Reproduce each of the following records word for word, keeping every line as it stands.

========================================

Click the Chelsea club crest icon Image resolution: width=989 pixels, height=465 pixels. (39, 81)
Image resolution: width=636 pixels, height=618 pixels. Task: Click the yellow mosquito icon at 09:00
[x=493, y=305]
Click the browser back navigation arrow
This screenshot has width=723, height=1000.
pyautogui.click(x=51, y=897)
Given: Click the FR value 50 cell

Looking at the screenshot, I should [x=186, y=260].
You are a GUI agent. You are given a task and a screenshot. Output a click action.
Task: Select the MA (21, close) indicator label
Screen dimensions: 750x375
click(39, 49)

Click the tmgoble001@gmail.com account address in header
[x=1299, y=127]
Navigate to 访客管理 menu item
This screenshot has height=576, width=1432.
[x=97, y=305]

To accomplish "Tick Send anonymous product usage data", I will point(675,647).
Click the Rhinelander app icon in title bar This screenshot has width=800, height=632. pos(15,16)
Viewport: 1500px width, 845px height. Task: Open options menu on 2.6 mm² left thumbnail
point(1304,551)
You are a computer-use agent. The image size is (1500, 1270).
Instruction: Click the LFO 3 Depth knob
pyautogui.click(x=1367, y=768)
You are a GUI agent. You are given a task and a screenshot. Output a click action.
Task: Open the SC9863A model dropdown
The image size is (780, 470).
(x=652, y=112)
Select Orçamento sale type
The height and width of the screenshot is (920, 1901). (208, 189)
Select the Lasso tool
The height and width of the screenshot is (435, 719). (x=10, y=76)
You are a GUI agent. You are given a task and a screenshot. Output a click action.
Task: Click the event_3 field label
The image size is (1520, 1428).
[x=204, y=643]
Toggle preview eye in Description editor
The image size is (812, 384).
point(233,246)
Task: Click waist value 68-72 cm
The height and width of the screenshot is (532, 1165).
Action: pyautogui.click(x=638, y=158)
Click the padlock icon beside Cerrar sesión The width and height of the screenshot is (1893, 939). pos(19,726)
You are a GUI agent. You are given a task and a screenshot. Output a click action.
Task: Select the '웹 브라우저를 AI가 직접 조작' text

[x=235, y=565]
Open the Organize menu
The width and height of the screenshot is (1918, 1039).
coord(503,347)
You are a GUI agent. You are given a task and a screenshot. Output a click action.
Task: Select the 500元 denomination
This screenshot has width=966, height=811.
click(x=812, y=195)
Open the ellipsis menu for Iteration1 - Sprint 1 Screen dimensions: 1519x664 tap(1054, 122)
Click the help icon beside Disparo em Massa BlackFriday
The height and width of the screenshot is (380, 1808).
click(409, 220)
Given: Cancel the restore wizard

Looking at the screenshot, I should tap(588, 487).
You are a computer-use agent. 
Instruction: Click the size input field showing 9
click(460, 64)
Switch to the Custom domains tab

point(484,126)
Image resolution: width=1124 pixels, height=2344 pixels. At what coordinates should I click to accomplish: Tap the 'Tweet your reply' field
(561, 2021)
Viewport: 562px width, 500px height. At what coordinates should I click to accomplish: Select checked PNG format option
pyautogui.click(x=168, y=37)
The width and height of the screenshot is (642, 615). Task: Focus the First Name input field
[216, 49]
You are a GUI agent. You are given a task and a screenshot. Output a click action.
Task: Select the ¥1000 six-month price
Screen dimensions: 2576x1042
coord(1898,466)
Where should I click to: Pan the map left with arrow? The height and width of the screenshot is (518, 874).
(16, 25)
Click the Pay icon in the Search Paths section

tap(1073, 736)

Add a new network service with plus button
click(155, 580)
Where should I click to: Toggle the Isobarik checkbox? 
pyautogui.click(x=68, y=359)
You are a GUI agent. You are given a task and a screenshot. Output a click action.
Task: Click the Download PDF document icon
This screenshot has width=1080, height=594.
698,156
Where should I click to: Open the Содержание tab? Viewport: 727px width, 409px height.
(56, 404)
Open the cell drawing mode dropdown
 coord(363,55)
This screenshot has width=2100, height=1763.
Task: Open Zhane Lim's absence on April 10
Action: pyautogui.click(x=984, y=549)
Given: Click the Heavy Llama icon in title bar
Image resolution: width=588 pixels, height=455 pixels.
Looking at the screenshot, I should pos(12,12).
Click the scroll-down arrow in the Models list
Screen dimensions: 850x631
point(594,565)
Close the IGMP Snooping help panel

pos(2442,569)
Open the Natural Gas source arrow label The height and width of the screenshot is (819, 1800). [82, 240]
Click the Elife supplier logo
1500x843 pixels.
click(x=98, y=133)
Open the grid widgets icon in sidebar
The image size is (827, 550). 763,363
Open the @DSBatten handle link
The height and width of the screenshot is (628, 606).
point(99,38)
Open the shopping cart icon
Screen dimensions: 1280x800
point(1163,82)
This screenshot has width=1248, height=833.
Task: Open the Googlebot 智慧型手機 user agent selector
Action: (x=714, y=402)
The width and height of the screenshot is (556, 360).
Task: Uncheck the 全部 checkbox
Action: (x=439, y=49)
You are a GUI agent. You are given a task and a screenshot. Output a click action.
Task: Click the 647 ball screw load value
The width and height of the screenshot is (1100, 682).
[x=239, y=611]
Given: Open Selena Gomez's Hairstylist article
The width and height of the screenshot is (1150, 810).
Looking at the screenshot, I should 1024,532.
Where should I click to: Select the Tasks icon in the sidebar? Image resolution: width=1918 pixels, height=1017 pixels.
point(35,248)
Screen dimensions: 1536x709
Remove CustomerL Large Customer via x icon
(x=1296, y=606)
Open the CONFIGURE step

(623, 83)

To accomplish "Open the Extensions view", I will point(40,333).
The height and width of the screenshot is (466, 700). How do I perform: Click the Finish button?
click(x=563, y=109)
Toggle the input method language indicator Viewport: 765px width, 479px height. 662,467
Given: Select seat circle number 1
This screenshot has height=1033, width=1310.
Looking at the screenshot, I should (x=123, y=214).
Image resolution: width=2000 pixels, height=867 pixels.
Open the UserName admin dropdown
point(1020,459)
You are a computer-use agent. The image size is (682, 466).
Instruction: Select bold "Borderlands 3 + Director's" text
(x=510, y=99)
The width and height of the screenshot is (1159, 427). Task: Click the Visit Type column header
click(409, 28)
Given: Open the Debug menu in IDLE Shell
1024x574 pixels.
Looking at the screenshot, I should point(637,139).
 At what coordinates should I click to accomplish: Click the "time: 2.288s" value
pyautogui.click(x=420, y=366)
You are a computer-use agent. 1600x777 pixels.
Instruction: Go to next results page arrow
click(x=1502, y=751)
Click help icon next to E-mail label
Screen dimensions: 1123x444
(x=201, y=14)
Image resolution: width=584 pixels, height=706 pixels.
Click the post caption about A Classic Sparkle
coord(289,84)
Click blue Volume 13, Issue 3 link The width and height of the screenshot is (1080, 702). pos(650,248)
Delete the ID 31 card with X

========================================

■ Solution to this problem
Click the Chelsea club crest icon Image resolution: width=989 pixels, height=465 pixels. (39, 81)
Image resolution: width=636 pixels, height=618 pixels. Task: Click the yellow mosquito icon at 09:00
[x=493, y=305]
Click the browser back navigation arrow
This screenshot has width=723, height=1000.
pyautogui.click(x=51, y=897)
Given: Click the FR value 50 cell

Looking at the screenshot, I should [x=186, y=260].
You are a GUI agent. You are given a task and a screenshot. Output a click action.
Task: Select the MA (21, close) indicator label
Screen dimensions: 750x375
click(39, 49)

Click the tmgoble001@gmail.com account address in header
[x=1299, y=127]
Navigate to 访客管理 menu item
This screenshot has height=576, width=1432.
[x=97, y=305]

To accomplish "Tick Send anonymous product usage data", I will point(675,647).
Click the Rhinelander app icon in title bar This screenshot has width=800, height=632. pos(15,16)
Viewport: 1500px width, 845px height. Task: Open options menu on 2.6 mm² left thumbnail
point(1304,551)
You are a computer-use agent. The image size is (1500, 1270).
Instruction: Click the LFO 3 Depth knob
pyautogui.click(x=1367, y=768)
You are a GUI agent. You are given a task and a screenshot. Output a click action.
Task: Open the SC9863A model dropdown
The image size is (780, 470).
(x=652, y=112)
Select Orçamento sale type
The height and width of the screenshot is (920, 1901). (208, 189)
Select the Lasso tool
The height and width of the screenshot is (435, 719). (x=10, y=76)
You are a GUI agent. You are given a task and a screenshot. Output a click action.
Task: Click the event_3 field label
The image size is (1520, 1428).
[x=204, y=643]
Toggle preview eye in Description editor
The image size is (812, 384).
point(233,246)
Task: Click waist value 68-72 cm
The height and width of the screenshot is (532, 1165).
Action: pyautogui.click(x=638, y=158)
Click the padlock icon beside Cerrar sesión The width and height of the screenshot is (1893, 939). pos(19,726)
You are a GUI agent. You are given a task and a screenshot. Output a click action.
Task: Select the '웹 브라우저를 AI가 직접 조작' text

[x=235, y=565]
Open the Organize menu
The width and height of the screenshot is (1918, 1039).
coord(503,347)
You are a GUI agent. You are given a task and a screenshot. Output a click action.
Task: Select the 500元 denomination
This screenshot has width=966, height=811.
click(x=812, y=195)
Open the ellipsis menu for Iteration1 - Sprint 1 Screen dimensions: 1519x664 tap(1054, 122)
Click the help icon beside Disparo em Massa BlackFriday
The height and width of the screenshot is (380, 1808).
click(409, 220)
Given: Cancel the restore wizard

Looking at the screenshot, I should tap(588, 487).
You are a computer-use agent. 
Instruction: Click the size input field showing 9
click(460, 64)
Switch to the Custom domains tab

point(484,126)
Image resolution: width=1124 pixels, height=2344 pixels. At what coordinates should I click to accomplish: Tap the 'Tweet your reply' field
(561, 2021)
Viewport: 562px width, 500px height. At what coordinates should I click to accomplish: Select checked PNG format option
pyautogui.click(x=168, y=37)
The width and height of the screenshot is (642, 615). Task: Focus the First Name input field
[216, 49]
You are a GUI agent. You are given a task and a screenshot. Output a click action.
Task: Select the ¥1000 six-month price
Screen dimensions: 2576x1042
coord(1898,466)
Where should I click to: Pan the map left with arrow? The height and width of the screenshot is (518, 874).
(16, 25)
Click the Pay icon in the Search Paths section

tap(1073, 736)

Add a new network service with plus button
click(155, 580)
Where should I click to: Toggle the Isobarik checkbox? 
pyautogui.click(x=68, y=359)
You are a GUI agent. You are given a task and a screenshot. Output a click action.
Task: Click the Download PDF document icon
This screenshot has width=1080, height=594.
698,156
Where should I click to: Open the Содержание tab? Viewport: 727px width, 409px height.
(56, 404)
Open the cell drawing mode dropdown
 coord(363,55)
This screenshot has width=2100, height=1763.
Task: Open Zhane Lim's absence on April 10
Action: pyautogui.click(x=984, y=549)
Given: Click the Heavy Llama icon in title bar
Image resolution: width=588 pixels, height=455 pixels.
Looking at the screenshot, I should pos(12,12).
Click the scroll-down arrow in the Models list
Screen dimensions: 850x631
point(594,565)
Close the IGMP Snooping help panel

pos(2442,569)
Open the Natural Gas source arrow label The height and width of the screenshot is (819, 1800). [82, 240]
Click the Elife supplier logo
1500x843 pixels.
click(x=98, y=133)
Open the grid widgets icon in sidebar
The image size is (827, 550). 763,363
Open the @DSBatten handle link
The height and width of the screenshot is (628, 606).
point(99,38)
Open the shopping cart icon
Screen dimensions: 1280x800
point(1163,82)
This screenshot has width=1248, height=833.
Task: Open the Googlebot 智慧型手機 user agent selector
Action: (x=714, y=402)
The width and height of the screenshot is (556, 360).
Task: Uncheck the 全部 checkbox
Action: (x=439, y=49)
You are a GUI agent. You are given a task and a screenshot. Output a click action.
Task: Click the 647 ball screw load value
The width and height of the screenshot is (1100, 682).
[x=239, y=611]
Given: Open Selena Gomez's Hairstylist article
The width and height of the screenshot is (1150, 810).
Looking at the screenshot, I should 1024,532.
Where should I click to: Select the Tasks icon in the sidebar? Image resolution: width=1918 pixels, height=1017 pixels.
point(35,248)
Screen dimensions: 1536x709
Remove CustomerL Large Customer via x icon
(x=1296, y=606)
Open the CONFIGURE step

(623, 83)

To accomplish "Open the Extensions view", I will point(40,333).
The height and width of the screenshot is (466, 700). How do I perform: Click the Finish button?
click(x=563, y=109)
Toggle the input method language indicator Viewport: 765px width, 479px height. 662,467
Given: Select seat circle number 1
This screenshot has height=1033, width=1310.
Looking at the screenshot, I should (x=123, y=214).
Image resolution: width=2000 pixels, height=867 pixels.
Open the UserName admin dropdown
point(1020,459)
You are a computer-use agent. The image size is (682, 466).
Instruction: Select bold "Borderlands 3 + Director's" text
(x=510, y=99)
The width and height of the screenshot is (1159, 427). Task: Click the Visit Type column header
click(409, 28)
Given: Open the Debug menu in IDLE Shell
1024x574 pixels.
Looking at the screenshot, I should point(637,139).
 At what coordinates should I click to accomplish: Click the "time: 2.288s" value
pyautogui.click(x=420, y=366)
You are a computer-use agent. 1600x777 pixels.
Instruction: Go to next results page arrow
click(x=1502, y=751)
Click help icon next to E-mail label
Screen dimensions: 1123x444
(x=201, y=14)
Image resolution: width=584 pixels, height=706 pixels.
Click the post caption about A Classic Sparkle
coord(289,84)
Click blue Volume 13, Issue 3 link The width and height of the screenshot is (1080, 702). pos(650,248)
Delete the ID 31 card with X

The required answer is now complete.